Je prends conscience que je me dirige vers la fin sans la moindre difficulté...et ça, ce n'est pas normal. Sur marathon il y a un mur, on doit souffrir non ?

KM39, le phare est là, ça veut dire qu'il reste seulement 2 côtes 💪🏼 J'avais conseillé à pas mal de monde d'en garder jusque là puis d'appuyer si possible. Eh bien on va appuyer alors ! Mais alors par contre, comment je fais pour doubler ? C'est blindé de monde, des groupes s'étalent sur toute la largeur de la route, je zigzag, je ralentis, j'accélère. C'est aussi assez irréel car on voit des gens frais faisant le 10km avec le smile, alors que d'autres du semi et marathon sont en hypoglycémie ou en grande détresse. Je les encourage ; aujourd'hui je vais bien, mais je connais cette état.

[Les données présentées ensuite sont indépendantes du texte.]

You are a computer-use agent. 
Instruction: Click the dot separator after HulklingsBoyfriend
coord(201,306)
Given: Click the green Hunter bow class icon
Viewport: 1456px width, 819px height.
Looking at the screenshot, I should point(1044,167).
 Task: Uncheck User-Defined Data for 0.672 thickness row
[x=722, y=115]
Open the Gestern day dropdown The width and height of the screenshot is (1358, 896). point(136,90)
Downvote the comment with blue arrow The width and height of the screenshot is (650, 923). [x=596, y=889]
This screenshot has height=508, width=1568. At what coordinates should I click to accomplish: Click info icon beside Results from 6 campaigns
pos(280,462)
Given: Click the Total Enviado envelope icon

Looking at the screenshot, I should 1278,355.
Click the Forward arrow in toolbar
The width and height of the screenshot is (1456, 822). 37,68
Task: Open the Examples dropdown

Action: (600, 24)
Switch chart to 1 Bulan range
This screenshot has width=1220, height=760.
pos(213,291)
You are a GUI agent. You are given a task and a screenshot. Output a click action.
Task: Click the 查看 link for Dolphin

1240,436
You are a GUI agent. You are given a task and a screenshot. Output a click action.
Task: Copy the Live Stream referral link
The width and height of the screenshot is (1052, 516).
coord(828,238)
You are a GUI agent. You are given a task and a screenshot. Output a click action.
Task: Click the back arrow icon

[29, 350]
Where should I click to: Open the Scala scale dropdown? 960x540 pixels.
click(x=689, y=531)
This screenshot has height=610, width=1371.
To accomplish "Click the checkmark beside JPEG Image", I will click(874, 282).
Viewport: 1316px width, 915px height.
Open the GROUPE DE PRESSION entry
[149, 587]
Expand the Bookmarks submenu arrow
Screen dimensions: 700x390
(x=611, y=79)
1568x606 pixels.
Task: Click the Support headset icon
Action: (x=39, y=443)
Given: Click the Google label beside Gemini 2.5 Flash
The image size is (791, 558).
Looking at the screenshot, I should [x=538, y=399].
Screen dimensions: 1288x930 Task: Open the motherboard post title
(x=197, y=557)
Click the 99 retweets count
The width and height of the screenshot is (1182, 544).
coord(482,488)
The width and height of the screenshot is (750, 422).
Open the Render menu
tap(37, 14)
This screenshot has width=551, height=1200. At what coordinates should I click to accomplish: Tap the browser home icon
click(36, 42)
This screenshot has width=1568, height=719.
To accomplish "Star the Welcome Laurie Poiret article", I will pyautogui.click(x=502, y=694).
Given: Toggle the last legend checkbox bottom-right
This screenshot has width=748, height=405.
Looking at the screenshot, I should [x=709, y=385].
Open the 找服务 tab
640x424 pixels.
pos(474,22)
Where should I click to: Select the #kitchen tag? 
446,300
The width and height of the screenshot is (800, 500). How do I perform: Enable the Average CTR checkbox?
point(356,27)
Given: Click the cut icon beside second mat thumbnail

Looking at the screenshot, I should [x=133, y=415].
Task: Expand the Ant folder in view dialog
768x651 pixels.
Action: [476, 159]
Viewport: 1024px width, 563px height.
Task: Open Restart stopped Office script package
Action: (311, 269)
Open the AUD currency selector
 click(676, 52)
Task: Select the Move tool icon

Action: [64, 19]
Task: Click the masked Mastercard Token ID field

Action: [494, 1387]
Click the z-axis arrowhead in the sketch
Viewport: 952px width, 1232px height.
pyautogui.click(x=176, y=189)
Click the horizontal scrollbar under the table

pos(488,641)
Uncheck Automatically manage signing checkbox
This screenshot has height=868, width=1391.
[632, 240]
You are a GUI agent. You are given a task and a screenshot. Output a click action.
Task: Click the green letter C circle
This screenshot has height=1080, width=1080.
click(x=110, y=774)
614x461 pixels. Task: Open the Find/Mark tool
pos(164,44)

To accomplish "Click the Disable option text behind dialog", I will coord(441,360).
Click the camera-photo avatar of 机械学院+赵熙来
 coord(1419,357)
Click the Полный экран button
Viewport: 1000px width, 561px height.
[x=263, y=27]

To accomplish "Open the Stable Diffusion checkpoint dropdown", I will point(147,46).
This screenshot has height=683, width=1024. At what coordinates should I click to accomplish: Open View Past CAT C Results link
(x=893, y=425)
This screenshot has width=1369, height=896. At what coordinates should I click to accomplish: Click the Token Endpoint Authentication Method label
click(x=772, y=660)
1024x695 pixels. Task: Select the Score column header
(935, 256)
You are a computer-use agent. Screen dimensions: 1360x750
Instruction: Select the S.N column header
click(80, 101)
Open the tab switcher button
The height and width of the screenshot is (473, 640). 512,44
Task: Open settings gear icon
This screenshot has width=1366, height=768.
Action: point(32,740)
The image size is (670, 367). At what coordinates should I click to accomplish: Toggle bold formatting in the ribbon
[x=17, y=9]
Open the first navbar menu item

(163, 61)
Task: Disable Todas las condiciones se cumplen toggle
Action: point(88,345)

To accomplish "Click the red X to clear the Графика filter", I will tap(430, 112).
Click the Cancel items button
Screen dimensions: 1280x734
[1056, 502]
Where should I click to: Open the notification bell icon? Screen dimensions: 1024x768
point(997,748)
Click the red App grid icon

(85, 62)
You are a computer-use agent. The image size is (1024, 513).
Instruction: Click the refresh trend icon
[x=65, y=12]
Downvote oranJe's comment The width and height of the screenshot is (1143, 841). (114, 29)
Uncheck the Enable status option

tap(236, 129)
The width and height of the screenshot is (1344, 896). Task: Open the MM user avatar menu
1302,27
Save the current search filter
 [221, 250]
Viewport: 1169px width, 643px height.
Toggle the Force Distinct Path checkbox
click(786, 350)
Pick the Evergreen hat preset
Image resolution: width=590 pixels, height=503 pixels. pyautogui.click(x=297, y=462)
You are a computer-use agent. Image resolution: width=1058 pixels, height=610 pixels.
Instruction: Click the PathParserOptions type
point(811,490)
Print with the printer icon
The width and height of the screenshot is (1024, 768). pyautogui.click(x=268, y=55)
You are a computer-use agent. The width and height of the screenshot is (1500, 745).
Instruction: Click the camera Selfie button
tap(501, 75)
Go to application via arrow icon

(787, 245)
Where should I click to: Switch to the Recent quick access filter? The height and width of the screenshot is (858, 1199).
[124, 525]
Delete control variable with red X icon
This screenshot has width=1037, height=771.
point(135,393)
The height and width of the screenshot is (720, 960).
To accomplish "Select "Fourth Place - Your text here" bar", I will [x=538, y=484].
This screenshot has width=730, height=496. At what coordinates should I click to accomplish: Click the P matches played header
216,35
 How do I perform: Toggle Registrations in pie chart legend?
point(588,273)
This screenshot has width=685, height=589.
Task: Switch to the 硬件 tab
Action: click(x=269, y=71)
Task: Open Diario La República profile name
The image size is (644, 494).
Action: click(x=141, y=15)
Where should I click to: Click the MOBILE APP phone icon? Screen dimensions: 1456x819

Je continue ma remontée sans regarder l'allure ; de toute façon je ne peux même pas aller plus vite vu la densité. Je me surprends même à sauter les trottoirs alors qu'on est en train de monter l'avant-dernière côte du parcours.

KM41, c'est fini, il ne reste que la dernière, la plus courte et la plus terrible : 150m à 14,4% 📈 Celle-là je vais l'éclater. J'ai encore du jus et je n'ai encore monté aucune côte en force, c'est le moment de lui manquer de respect. Je suis un peu ralenti par les gens qui marchent tous dedans (c'est normal en vrai), mais je me faufile, je prends mon 2e meilleur temps sur ce segment Strava 🚀


J'aperçois Oihan en haut et je l'appelle car il ne m'a pas vu, il semble surpris de me voir. Je regarde mon chrono et je sais que la course est déjà réussie du coup je suis complètement euphorique et file à fond vers l'arrivée à 800m. Je regarde ma montre, apparemment je suis sous les 4:00 min/km, c'est assez irréelle. 🤩 Je cherche ma famille, on m'appelle, ils sont là ! Un peu plus loin, je vois Sophie mais elle non. Je lui crie dessus (désolé Sophie) et je passe la ligne d'arrivée avec beaucoup de bonheur.... 3h35min 👊🏼

Je n'ai battu aucun de mes records, pourtant j'affirme que cette course est la plus réussie que j'ai jamais fait.

Je dois absolument m'inspirer de cette expérience pour les prochaines. Respecter ses sensations du jour, pas de pression du chrono et maîtrise de soi.